— What to work on —
Would you copy out only the lines from the one with "Bund (555, 1274)" to the end of the records, exactly as they stand?

— Records to process —
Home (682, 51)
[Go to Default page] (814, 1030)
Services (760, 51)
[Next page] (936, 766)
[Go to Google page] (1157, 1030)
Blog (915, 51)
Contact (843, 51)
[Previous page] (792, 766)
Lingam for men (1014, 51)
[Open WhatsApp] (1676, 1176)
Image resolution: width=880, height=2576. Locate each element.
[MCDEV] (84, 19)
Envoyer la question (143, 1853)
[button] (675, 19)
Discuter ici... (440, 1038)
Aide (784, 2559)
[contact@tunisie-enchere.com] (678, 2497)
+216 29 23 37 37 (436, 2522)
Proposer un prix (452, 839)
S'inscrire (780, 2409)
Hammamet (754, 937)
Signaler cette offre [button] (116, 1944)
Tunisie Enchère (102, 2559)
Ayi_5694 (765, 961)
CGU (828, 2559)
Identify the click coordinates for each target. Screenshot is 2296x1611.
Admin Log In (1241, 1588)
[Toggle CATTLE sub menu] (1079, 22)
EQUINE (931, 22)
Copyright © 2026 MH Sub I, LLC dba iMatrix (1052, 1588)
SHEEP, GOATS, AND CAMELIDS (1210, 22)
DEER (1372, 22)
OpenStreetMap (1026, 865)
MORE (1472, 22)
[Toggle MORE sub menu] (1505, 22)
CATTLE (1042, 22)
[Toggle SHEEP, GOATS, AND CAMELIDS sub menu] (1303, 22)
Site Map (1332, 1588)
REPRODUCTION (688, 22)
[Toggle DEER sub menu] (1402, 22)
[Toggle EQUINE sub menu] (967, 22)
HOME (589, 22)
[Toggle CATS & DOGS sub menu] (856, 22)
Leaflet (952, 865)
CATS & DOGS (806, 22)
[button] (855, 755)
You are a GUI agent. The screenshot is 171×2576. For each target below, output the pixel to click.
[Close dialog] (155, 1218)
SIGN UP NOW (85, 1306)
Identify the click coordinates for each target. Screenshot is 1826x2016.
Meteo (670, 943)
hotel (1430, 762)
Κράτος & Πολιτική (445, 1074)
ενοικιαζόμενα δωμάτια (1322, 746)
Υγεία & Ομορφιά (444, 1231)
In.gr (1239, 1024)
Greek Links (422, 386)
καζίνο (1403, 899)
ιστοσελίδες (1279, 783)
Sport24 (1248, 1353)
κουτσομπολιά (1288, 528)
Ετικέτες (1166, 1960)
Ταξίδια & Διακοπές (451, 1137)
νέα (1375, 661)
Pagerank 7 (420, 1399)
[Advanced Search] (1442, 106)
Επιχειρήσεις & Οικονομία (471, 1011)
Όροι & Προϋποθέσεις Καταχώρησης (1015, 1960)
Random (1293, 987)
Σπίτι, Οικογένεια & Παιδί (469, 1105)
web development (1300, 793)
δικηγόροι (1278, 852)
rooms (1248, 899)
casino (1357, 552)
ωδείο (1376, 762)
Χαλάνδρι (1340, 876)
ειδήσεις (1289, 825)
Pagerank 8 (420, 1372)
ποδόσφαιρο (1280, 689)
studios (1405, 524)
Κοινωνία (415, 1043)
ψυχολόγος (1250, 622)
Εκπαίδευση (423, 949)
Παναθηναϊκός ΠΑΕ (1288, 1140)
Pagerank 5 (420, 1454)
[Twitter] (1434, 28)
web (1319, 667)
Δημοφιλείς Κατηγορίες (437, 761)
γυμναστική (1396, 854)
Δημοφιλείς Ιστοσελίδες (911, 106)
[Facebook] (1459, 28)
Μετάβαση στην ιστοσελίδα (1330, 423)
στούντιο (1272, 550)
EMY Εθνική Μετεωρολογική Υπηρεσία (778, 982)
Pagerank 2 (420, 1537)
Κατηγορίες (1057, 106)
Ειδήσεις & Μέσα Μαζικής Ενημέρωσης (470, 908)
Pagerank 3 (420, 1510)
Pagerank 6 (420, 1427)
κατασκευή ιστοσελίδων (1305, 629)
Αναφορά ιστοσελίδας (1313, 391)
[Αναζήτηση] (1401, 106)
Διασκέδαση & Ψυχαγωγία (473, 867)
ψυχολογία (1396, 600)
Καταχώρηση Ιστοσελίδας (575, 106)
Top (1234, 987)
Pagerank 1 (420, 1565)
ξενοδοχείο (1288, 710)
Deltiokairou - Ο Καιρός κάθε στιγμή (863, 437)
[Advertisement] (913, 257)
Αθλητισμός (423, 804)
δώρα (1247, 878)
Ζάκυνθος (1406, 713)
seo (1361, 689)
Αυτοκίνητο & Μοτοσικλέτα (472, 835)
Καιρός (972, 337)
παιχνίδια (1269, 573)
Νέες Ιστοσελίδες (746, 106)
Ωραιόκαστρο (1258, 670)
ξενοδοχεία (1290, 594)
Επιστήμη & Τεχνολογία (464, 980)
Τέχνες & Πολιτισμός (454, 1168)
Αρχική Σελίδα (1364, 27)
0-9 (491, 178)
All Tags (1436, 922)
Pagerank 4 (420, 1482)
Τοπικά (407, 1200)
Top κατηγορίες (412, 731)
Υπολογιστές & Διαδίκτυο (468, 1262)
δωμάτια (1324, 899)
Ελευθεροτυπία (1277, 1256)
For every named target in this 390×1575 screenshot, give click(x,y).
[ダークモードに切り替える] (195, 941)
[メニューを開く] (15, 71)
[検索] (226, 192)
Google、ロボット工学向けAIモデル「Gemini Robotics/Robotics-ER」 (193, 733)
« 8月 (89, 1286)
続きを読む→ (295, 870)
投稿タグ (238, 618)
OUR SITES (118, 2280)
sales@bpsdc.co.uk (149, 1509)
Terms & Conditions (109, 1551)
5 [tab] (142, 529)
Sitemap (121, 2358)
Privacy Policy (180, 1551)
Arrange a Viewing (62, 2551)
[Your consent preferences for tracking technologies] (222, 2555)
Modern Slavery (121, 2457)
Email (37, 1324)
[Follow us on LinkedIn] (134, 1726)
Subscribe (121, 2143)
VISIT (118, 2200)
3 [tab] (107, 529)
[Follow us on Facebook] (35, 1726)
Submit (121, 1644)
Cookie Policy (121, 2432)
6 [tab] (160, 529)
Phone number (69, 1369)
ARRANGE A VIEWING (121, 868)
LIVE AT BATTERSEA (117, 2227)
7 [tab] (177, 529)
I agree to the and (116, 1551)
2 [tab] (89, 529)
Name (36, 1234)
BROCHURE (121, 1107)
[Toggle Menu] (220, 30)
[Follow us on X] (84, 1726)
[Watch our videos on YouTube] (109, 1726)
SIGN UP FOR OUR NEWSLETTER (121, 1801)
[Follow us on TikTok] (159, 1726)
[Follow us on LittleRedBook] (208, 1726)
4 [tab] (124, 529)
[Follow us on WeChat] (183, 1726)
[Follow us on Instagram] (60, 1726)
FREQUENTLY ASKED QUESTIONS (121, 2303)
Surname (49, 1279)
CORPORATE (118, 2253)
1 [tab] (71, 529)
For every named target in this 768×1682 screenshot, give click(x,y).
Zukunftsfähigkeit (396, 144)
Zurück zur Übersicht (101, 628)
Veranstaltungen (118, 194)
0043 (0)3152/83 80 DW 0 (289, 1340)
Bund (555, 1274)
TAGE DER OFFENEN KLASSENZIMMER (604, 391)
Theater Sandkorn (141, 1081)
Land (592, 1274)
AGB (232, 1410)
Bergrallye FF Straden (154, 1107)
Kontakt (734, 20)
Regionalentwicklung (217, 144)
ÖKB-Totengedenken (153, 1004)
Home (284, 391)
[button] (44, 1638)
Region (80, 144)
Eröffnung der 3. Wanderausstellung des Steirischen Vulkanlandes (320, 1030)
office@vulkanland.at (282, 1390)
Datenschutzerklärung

— Answer to this task —
Bund (555, 1274)
TAGE DER OFFENEN KLASSENZIMMER (604, 391)
Theater Sandkorn (141, 1081)
Land (592, 1274)
AGB (232, 1410)
Bergrallye FF Straden (154, 1107)
Kontakt (734, 20)
Regionalentwicklung (217, 144)
ÖKB-Totengedenken (153, 1004)
Home (284, 391)
[button] (44, 1638)
Region (80, 144)
Eröffnung der 3. Wanderausstellung des Steirischen Vulkanlandes (320, 1030)
office@vulkanland.at (282, 1390)
Datenschutzerklärung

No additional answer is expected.